We understand Akkerman’s indignation, he however draws the wrong conclusion. The market only causes immoral behavior if one makes a caricature of the market. Keizer gets away unscathed with Akkerman, because not he but the “free market” is responsible. As if the market does not need morality to function and even presupposes it.

In her book Bourgeois Virtue Deirdre McCloskey explains that the market, in order to function well, calls for all sorts of virtues: honesty, imagination, even love. Where these virtues are practiced, the market can flourish. Markets are characterized by freedom (you can choose what you buy) and ‘prudentia’ (you can only spend your money once). Over centuries these qualities have led to innovation, the need to co-operate and to enormous welfare increases for the world’s population.

Malicious behavior

Due to freedom and innovation, markets are also characterized by risks. Entrepreneurs have to take risks and if things go well, something beautiful arises. Sometimes things go badly, and companies go bankrupt.
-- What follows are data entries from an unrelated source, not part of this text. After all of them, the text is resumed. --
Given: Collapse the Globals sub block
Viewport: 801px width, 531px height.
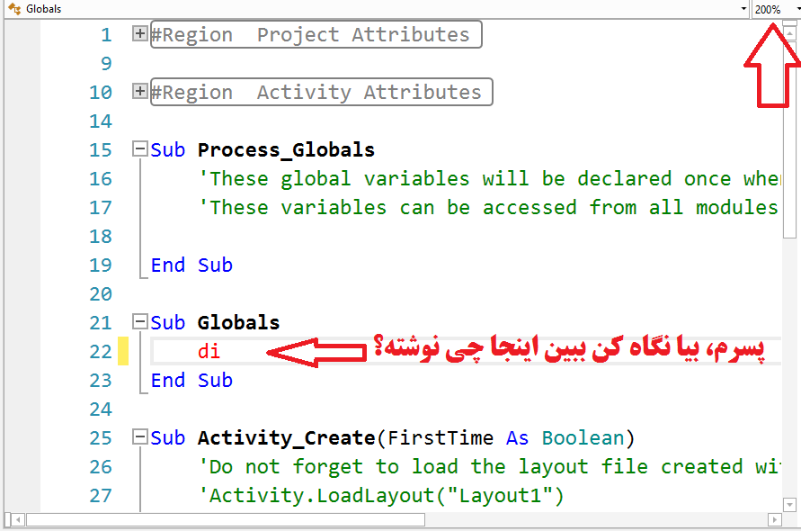Looking at the screenshot, I should (x=139, y=323).
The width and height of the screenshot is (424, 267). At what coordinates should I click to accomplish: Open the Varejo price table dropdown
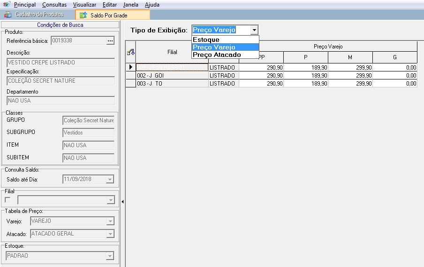(110, 221)
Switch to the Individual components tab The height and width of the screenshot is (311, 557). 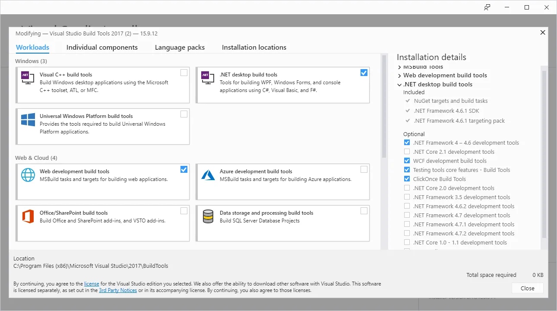click(102, 48)
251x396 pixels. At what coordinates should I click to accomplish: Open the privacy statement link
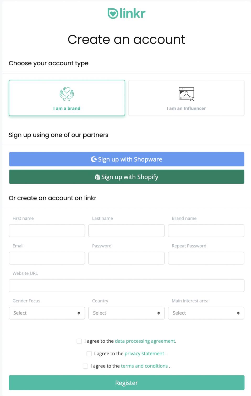pos(144,354)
There is a risk that this healthy mechanism is disturbed by malicious behavior. Consumers may be misled by false representations and as a result be buying the proverbial pig in the poke. Moreover companies that do not function properly may survive due to tricks, which may advantage certain people disproportionately. Sooner rather than later this usually comes to the surface. In dramatic cases this may even lead to a financial crisis, as we have recently experienced.

“In the long term the market functions not only as an economic but also as a moral filter, because greedy people are eventually exposed.”
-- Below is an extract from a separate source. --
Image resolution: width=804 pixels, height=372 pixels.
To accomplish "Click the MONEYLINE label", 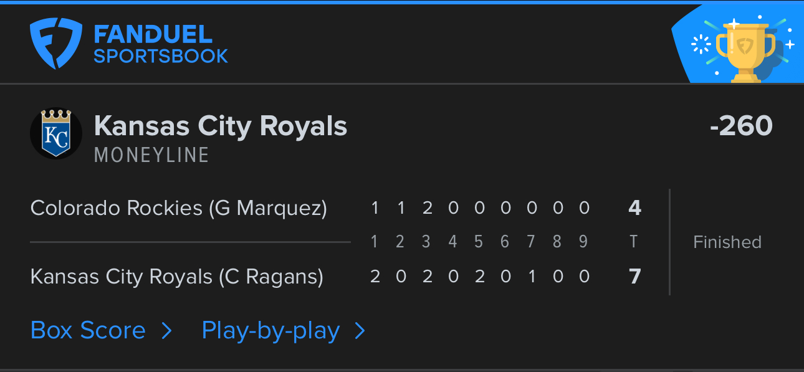I will click(x=151, y=155).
The misunderstanding that it is the market itself that causes questionable behavior comes from the implicit picture that many people have of markets. It would only be about money, profit and greed. This caricature of the market does not do justice to reality.

Markets are fundamentally based on collaboration. In a market an entrepreneur only adds value if he attempts to deeply understand the customer and collaborates with suppliers and all kinds of other parties that can help realizing added value.

Long-term successful companies make sure that their own interests and social interests are in balance. In the long term the market functions not only as an economic but also as a moral filter, because greedy people are eventually exposed.

Quick gains

The downside is that this moral filter does not always work in the short-term, because some people want to make a quick gain. The Facultatieve (Keizers company) is not the first and will not be the last example of a company that looks for or even exceeds the limits of what is decent. This is however not sustainable. That is why Keizer is in trouble now. And rightly so.

It is up to entrepreneurs themselves to act morally and not just to look at what is legally still permissible. In addition, the media, politics and the judiciary ought to work on detecting malpractices.

To draw the conclusion from the recent turbulence that the market as an institution only knows vices is not in accordance with centuries of economic empirical observations. To reject as immoral an institution in which the vast majority of our society is active on a daily basis, from their job to supermarket purchases, is, quite frankly, ridiculous. We’d better think carefully about how we can continuously stimulate the morality of the market instead.

Govert Buijs is Goldschmeding Professor of Market and Civil Society at the Vrije Universiteit Amsterdam. Marcel Canoy is distinguished lecturer at the Erasmus School of Accounting and Assurance. Both are involved in the research project “What Good Markets Are Good For.”

A Dutch version of this article was published in Dutch newspaper Trouw, 8 May 2017.